→ OBJECTIVE:
Copy the records below, starting with the line that contains "in first message" and going on through the end of the records, swapping "Country" for "Region" and leaving everything else unchanged.

* Start RECORDS SHOWN *

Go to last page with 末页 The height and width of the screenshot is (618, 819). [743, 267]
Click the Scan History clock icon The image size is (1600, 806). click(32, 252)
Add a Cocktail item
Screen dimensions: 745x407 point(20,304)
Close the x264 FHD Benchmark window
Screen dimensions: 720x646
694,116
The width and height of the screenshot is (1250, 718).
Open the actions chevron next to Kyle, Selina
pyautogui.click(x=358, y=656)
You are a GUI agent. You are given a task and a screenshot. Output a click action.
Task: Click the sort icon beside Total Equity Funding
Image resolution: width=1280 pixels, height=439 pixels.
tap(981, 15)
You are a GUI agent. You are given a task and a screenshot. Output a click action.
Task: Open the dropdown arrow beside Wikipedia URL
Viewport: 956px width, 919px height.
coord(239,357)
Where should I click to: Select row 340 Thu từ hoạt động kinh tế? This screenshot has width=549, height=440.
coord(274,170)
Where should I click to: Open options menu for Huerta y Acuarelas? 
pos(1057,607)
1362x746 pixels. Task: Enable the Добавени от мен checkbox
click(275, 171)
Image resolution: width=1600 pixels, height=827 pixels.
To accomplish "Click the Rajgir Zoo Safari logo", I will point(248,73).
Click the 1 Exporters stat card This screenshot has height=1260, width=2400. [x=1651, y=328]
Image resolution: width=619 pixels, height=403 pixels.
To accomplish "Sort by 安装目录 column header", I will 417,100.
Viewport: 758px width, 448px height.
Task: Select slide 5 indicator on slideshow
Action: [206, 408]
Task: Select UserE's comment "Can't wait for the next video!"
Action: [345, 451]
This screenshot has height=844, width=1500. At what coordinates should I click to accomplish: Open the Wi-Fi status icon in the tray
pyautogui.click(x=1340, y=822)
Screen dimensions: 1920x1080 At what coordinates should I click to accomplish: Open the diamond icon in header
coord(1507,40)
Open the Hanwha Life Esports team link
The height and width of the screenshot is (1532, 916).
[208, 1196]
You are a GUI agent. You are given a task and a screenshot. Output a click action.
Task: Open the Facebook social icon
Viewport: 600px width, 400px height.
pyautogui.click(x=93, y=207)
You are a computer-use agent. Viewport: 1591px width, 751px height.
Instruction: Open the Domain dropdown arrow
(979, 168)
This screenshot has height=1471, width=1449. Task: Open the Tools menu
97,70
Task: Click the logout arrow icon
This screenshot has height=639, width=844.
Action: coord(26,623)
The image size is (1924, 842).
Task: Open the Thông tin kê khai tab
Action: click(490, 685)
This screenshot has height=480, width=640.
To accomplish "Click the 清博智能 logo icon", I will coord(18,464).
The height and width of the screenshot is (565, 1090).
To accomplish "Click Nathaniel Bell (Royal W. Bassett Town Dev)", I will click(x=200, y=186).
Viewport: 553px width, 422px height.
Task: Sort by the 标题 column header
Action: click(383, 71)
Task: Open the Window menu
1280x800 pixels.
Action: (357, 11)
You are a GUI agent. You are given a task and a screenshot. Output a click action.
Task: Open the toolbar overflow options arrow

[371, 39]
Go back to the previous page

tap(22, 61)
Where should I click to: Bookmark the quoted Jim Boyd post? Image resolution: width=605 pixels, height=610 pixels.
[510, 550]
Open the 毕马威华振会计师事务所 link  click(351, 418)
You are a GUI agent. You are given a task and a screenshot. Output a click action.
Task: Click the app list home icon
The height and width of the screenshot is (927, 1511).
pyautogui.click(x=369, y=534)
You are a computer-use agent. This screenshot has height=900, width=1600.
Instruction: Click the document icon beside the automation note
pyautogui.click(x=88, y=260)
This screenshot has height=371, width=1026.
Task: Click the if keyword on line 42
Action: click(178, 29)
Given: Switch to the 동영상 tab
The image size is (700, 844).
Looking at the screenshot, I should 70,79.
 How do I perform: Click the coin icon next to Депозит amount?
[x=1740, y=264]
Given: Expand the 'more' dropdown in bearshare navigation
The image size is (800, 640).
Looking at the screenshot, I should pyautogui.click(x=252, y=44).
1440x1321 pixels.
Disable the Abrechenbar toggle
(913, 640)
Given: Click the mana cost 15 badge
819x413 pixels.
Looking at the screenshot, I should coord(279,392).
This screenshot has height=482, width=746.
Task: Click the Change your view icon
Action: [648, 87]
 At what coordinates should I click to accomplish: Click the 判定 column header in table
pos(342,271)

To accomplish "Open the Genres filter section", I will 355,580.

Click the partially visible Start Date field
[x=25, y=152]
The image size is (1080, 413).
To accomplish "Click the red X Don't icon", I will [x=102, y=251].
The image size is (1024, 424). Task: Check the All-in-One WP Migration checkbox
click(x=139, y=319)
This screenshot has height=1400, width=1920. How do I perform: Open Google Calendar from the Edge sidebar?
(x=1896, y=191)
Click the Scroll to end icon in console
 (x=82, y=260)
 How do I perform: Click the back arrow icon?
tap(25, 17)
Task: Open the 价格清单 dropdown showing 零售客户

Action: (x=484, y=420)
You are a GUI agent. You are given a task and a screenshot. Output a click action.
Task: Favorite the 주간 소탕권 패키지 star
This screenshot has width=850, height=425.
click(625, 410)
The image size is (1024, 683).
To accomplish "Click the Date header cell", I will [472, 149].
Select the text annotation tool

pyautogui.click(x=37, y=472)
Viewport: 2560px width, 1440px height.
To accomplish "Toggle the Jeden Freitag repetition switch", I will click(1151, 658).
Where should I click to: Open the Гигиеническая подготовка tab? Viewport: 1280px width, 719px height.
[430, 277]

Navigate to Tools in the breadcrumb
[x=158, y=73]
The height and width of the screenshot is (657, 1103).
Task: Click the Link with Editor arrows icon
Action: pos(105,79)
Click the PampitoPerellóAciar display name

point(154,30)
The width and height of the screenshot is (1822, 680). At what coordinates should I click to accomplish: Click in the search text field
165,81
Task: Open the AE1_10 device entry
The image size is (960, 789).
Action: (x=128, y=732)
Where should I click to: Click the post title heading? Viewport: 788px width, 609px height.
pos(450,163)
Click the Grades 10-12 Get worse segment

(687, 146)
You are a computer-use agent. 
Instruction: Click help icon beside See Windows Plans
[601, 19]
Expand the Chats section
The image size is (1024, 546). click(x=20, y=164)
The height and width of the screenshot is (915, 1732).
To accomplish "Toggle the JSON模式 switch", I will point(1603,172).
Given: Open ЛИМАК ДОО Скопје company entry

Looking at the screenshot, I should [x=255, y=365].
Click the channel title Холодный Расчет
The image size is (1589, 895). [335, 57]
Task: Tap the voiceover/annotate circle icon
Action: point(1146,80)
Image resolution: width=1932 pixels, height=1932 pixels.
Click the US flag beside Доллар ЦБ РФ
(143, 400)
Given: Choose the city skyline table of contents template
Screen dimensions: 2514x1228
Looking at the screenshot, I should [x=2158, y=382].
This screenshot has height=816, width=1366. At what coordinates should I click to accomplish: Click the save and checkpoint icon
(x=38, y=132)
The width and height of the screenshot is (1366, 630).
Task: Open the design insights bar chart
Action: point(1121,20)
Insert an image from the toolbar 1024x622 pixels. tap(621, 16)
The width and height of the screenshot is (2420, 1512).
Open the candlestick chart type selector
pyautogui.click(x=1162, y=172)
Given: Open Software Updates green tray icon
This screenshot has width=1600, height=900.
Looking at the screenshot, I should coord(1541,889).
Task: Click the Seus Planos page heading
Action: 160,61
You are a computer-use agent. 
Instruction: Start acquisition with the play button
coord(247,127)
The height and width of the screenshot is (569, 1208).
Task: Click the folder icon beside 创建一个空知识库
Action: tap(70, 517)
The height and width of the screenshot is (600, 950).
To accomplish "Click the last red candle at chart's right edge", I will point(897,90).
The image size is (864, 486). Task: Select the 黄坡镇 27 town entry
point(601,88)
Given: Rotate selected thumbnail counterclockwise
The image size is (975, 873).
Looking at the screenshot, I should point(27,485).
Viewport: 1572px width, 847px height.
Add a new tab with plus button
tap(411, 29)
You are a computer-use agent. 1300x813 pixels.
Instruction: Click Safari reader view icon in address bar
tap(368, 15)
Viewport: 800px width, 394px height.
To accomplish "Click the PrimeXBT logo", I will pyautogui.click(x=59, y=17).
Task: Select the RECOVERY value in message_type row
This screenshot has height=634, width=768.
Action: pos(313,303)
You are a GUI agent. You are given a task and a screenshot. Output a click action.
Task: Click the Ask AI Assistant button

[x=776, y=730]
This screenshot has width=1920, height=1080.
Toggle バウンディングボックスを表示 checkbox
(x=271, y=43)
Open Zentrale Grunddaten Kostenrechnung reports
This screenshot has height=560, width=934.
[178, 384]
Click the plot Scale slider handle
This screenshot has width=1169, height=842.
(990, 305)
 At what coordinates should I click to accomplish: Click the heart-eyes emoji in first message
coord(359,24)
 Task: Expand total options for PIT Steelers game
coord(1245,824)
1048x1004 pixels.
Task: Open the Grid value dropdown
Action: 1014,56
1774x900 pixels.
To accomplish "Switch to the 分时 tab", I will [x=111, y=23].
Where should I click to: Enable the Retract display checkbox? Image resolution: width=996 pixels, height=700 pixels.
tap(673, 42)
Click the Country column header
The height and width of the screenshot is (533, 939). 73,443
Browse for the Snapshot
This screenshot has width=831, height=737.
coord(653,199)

* End RECORDS SHOWN *

→ RESPONSE TO THIS TASK:
 At what coordinates should I click to accomplish: Click the heart-eyes emoji in first message
coord(359,24)
 Task: Expand total options for PIT Steelers game
coord(1245,824)
1048x1004 pixels.
Task: Open the Grid value dropdown
Action: 1014,56
1774x900 pixels.
To accomplish "Switch to the 分时 tab", I will [x=111, y=23].
Where should I click to: Enable the Retract display checkbox? Image resolution: width=996 pixels, height=700 pixels.
tap(673, 42)
Click the Region column header
The height and width of the screenshot is (533, 939). 73,443
Browse for the Snapshot
This screenshot has width=831, height=737.
coord(653,199)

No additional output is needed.